One of the main reasons L1 Capital sees upside in gold miners is cost stabilization. Inflationary pressures on mining costs have begun to ease, improving earnings potential.

“We believe mining costs have now rebased after four years of high inflation,” Lamm says.

Additionally, gold miners are becoming more disciplined in setting and meeting market expectations.

“We’re seeing companies take a more strategic approach to guidance, which should lead to strong performance versus expectations over the next 12 to 24 months,” he adds.

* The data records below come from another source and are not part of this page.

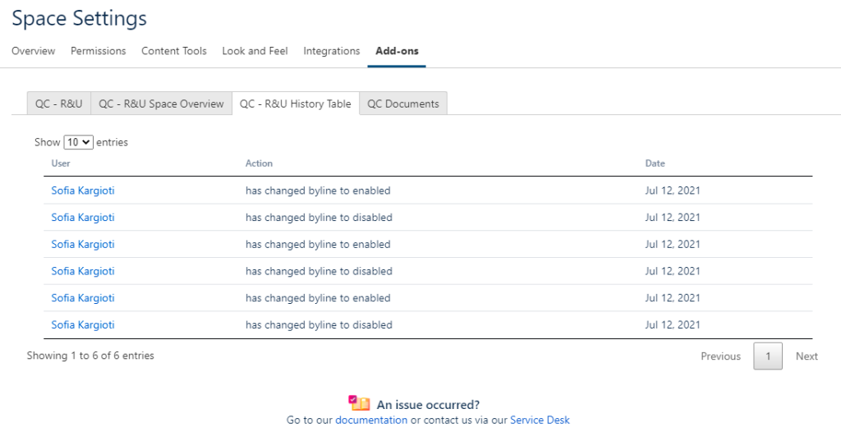Go to page 1 of results
This screenshot has width=841, height=432.
tap(768, 356)
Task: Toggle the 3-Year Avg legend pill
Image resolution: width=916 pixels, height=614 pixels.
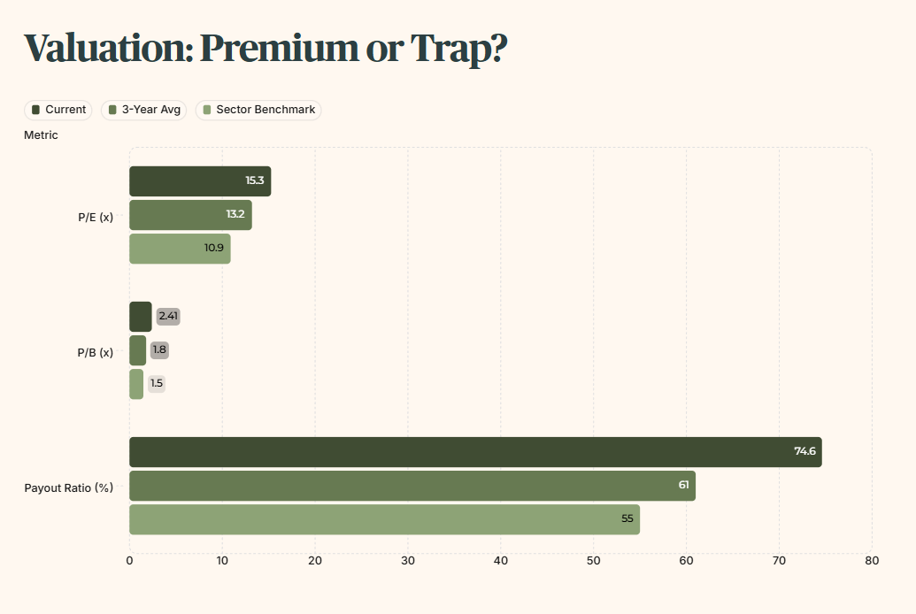Action: pyautogui.click(x=143, y=110)
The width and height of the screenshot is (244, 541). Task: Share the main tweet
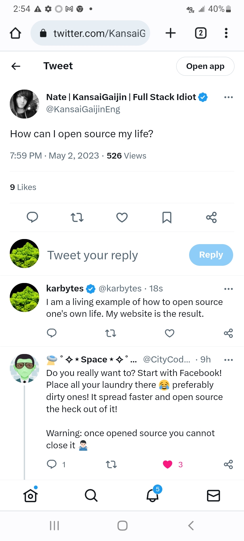tap(211, 217)
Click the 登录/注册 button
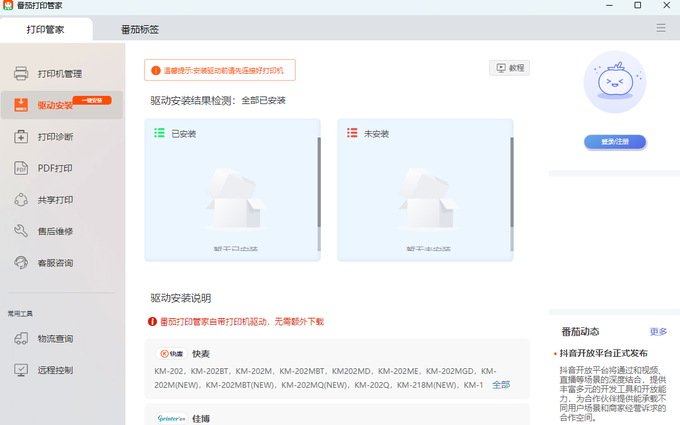The image size is (680, 425). [614, 142]
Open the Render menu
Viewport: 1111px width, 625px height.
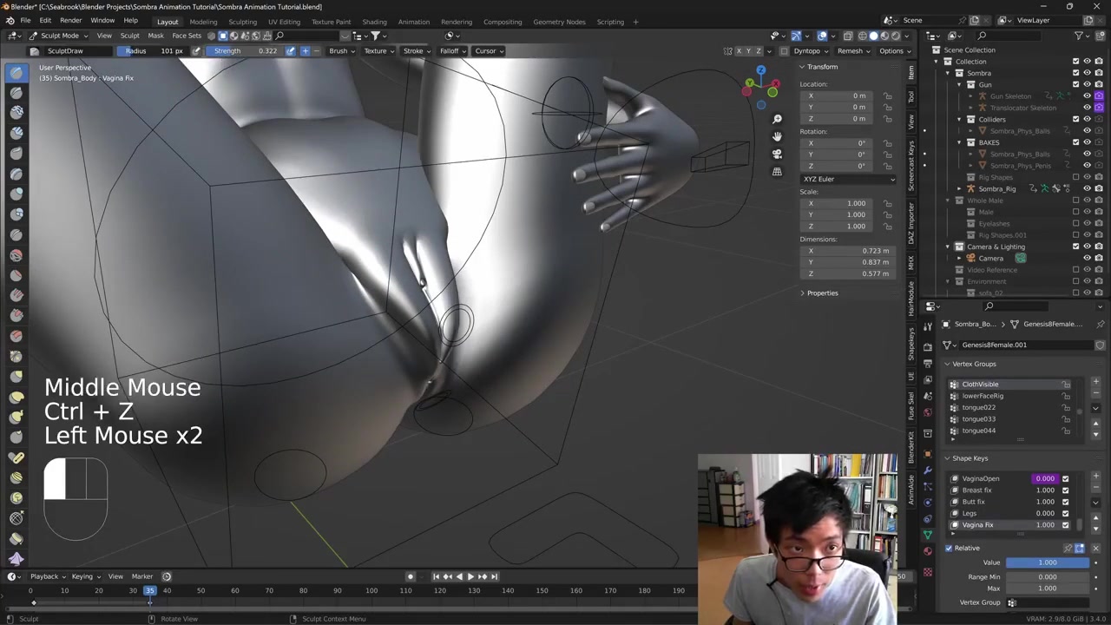click(70, 20)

Production growth is another catalyst. L1 Capital has identified several miners with new projects, expansions, and cost-reduction initiatives that could drive a significant increase in free cash flow—even if gold prices remain flat.

Furthermore, the rising USD gold price, combined with a weaker Australian dollar, has provided an extra boost to Australian gold producers.

“Australian gold miners are benefiting from an Aussie dollar gold price that has nearly doubled in recent years,” Lamm explains.

For context, he notes that while all-in sustaining costs have risen from $1,300 to around $2,000 per ounce, the Australian dollar gold price has climbed from $2,500 to $4,500, effectively doubling profit margins.

Despite these tailwinds, gold miners’ stock prices have not yet fully reflected the improving fundamentals. Lamm expects this to change as companies generate stronger cash flows.

“As miners deliver solid results over the coming quarters, we anticipate a major revaluation,” he asserts.

Key Portfolio Holdings: Westgold & Eldorado

L1 Capital’s gold portfolio comprises a mix of Australian and international miners, with more than half of its holdings in offshore names. Two standout investments are Westgold (ASX: WGX) and Eldorado (TSX: ELD).

Westgold, according to Lamm, trades at a deeply discounted multiple compared to the sector—roughly six times P/E, about half the industry average. The company has near-zero net debt, and its cash balance is expected to rise significantly as capital expenditures stabilize.

“We believe Westgold is on track to annualize around 400,000 ounces of gold production in the June quarter, providing a solid foundation for earnings growth in FY26,” Lamm says.

Eldorado, a Canadian-listed miner, is also at a critical juncture, with significant production growth expected from its operations in Canada, Turkey, and Greece. Lamm highlights its diversified asset base and transformative gold and copper projects as key drivers for a potential re-rating.

Managing Risk Through Hedging

While bullish on gold, L1 Capital remains cognizant of its volatility. To mitigate downside risks, the firm employs hedging strategies, including shorting gold futures and overvalued large-cap gold producers while maintaining long positions in mid-cap miners.

By doing so, the fund aims to capture the upside in gold equities while protecting against price corrections.

Gold as a Portfolio Diversifier

Beyond its return potential, gold serves as a hedge against market uncertainty.

“Gold is often seen as a de-risking asset with low correlation to fixed income and equity markets—and that’s true,” Lamm notes. “But more importantly, gold has outperformed most asset classes over the past 20 years, and gold equities have maintained a strong correlation of around 0.8 to the gold price over that period.”

Fund Details & Investor Eligibility

The L1 Capital Gold Fund is a closed-end, three-year structure with a minimum investment requirement of $100,000. It is available exclusively to wholesale investors, with subscriptions closing on March 31, 2025.